--- INFORMATION SUPPLIED Enclosed Below ---

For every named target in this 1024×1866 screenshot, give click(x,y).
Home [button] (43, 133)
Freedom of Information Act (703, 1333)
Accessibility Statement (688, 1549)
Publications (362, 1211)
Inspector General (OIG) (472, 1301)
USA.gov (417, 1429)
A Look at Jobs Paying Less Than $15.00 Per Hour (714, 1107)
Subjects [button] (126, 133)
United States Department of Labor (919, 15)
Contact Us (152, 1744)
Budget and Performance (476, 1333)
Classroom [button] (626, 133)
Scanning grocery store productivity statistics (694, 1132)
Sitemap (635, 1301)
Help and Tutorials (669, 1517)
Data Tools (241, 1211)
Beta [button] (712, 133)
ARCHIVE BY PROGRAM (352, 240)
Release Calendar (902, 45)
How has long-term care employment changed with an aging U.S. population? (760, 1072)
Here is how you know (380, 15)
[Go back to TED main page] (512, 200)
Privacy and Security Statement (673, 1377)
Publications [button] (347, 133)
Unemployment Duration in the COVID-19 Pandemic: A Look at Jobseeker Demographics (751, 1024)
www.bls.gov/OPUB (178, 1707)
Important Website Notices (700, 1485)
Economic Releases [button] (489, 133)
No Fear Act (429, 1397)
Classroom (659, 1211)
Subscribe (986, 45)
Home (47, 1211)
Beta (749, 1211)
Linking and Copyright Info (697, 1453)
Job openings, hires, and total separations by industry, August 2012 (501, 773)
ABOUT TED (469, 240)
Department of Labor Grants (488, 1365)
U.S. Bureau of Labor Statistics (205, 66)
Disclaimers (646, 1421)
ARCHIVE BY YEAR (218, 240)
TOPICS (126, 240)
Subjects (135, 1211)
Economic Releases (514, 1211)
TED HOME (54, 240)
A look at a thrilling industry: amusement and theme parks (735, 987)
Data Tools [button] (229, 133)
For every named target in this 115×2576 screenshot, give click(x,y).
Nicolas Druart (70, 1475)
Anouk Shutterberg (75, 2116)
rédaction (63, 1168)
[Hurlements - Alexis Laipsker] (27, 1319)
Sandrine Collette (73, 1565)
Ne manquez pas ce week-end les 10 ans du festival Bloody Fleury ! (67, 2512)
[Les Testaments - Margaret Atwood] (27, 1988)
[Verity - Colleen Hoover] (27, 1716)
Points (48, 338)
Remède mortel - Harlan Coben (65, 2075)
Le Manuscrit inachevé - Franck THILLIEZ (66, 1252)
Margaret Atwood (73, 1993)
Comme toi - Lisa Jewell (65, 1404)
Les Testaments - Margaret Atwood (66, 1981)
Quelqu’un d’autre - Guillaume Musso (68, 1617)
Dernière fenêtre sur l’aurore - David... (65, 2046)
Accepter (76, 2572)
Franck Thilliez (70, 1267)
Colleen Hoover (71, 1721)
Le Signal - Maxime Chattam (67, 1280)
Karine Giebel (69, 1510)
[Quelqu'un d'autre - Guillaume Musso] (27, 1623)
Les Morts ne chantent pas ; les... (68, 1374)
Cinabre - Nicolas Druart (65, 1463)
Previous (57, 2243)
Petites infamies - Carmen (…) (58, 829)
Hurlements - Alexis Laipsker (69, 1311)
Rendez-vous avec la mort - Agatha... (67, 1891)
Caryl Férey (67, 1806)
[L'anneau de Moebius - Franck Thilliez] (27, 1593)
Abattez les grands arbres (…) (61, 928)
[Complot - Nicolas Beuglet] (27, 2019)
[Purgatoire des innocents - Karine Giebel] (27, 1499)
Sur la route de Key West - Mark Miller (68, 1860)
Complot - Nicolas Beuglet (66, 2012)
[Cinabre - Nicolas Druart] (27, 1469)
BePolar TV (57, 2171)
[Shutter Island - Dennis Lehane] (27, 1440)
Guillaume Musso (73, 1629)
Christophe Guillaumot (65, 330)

--- End of Enclosed INFORMATION SUPPLIED ---

| YOUR INSTRUCTIONS |
Tally up the lines in the records containing the word "Atwood", then give the count and nothing else.

| TASK RESPONSE |
3